Comptes pour mineurs : Attention à la dématérialisation pour les plus jeunes

Tous les parents ne sont pas d'accord pour donner de l'argent de poche à leurs enfants ou en mesure de le faire. Faut-il donc suivre la tendance de l'époque qui est de donner de l'argent régulièrement à son enfant ?

Si oui :

> Combien convient-il de donner selon l'âge de l'enfant?

> Faut-il donner régulièrement?

> Peut-on suspendre les dons en cas de mauvais comportement ou faut-il les envisager comme une "obligation parentale"?

> Peut-on verser de l'argent sous une forme dématérialisée?

Tant de questions sans réponses nécessitant un éclairage.

Les années 60, période charnière

Les années 60, période clé de la croissance économique française, seront durant les trente glorieuses (jusqu'à 1973), l'occasion d'un nouveau rapport à l'argent.
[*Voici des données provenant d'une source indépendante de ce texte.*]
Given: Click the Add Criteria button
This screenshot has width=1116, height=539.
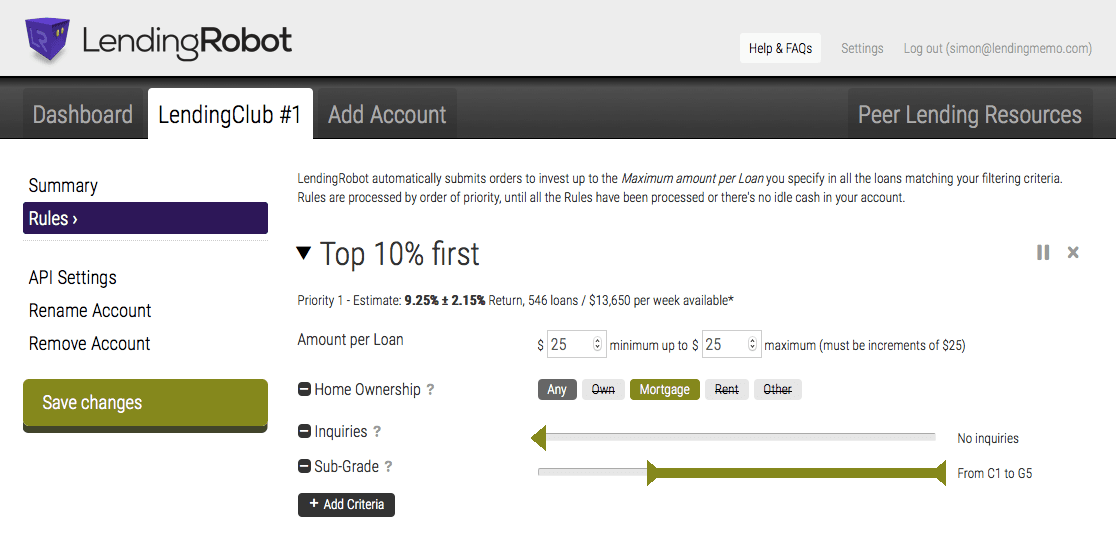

Les femmes pourront notamment se montrer autonomes en se passant de l'autorisation de leur mari pour ouvrir un compte bancaire (1965). Avec cette émancipation, et l'évolution de la place de l'enfant qui au fil des années sera de plus en plus entendu dans ses désirs, l'argent se démocratisera au sein des foyers.

Donner de l'argent à ses enfants, est donc une pratique relativement récente allant de pair avec une évolution de l'économie, mais aussi des moeurs, l'enfant étant désormais considéré.e comme une petite personne dont les désirs comptent.
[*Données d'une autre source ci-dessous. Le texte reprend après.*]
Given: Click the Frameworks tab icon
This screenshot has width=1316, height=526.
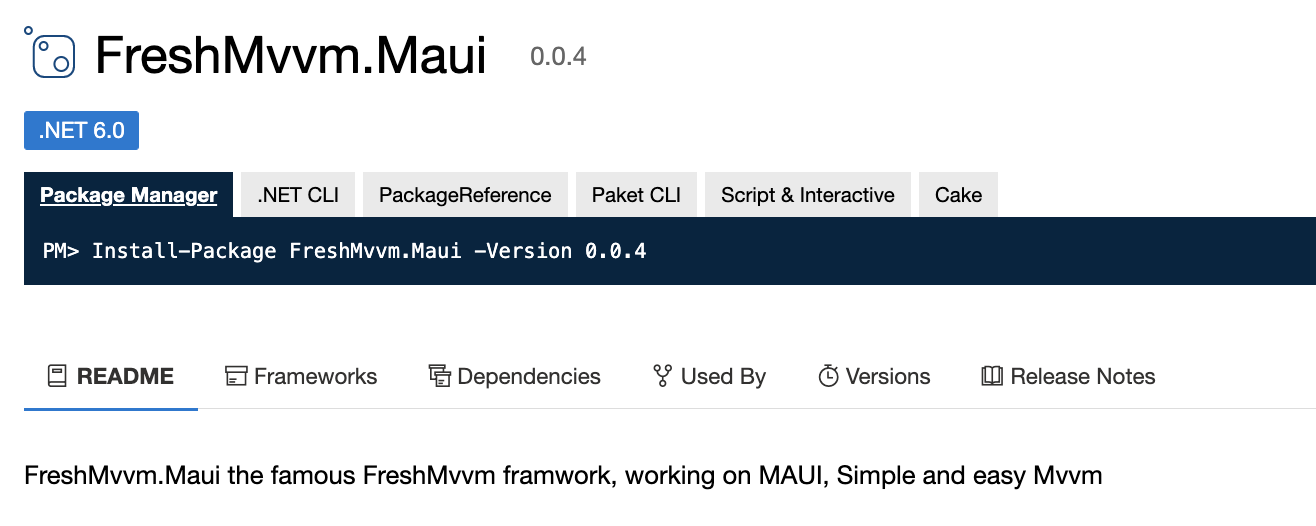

Différence intergénérationnelle : L'enfant qui reçoit de l'argent ignore probablement aujourd'hui, que ses grands-parents n'ont jamais reçu d'argent de poche, et qu'il n'était pas courant que la génération de ses parents en reçoive. Les grands-parents disent d'ailleurs clairement qu'il ne leur serait jamais venu à l'esprit d'oser demander pareilles choses à leurs parents, et n'avoir pourtant manqué de rien. Ce petit rappel historique nous semble important pour éviter de corréler don d'argent et don d'amour (ou don de ce qui est nécessaire, indispensable)... : "Tu ne me donnes pas d'argent parce que tu ne m'aimes pas!"

Le don d'argent n'est pas une obligation

Car il est important de distinguer les besoins primaires (pyramide de Maslow), des besoins secondaires.

Le devoir des parents est de veiller à ce que les besoins primaires soient satisfaits sans conditions ou contreparties. Un parent se doit en effet de nourrir (physiologique) son enfant, de veiller à sa santé (physiologique), de lui procurer l'attention suffisante (estime) et lui consacrer du temps, afin qu'il ou elle prenne confiance et puisse atteindre ses objectifs (accomplissement)... Ces besoins peuvent ainsi se résumer en 5 points tels que l'a défini le psychologue américain Abraham MASLOW avec sa pyramide des besoins (1943) :

Pyramide de Maslow




Les parents qui ne sont pas en mesure de donner de l'argent de poche ne doivent donc pas se culpabiliser ou se considérer comme défaillants, quoi que puisse en dire leurs enfants, qui pourraient mettre en avant que leurs copain.e.s en reçoivent. Il s'agira de leur expliquer la raison pour laquelle on ne peut donner de l'argent, et de leur rappeler que l'essentiel reste de répondre aux besoins primaires précités qui sont les leurs.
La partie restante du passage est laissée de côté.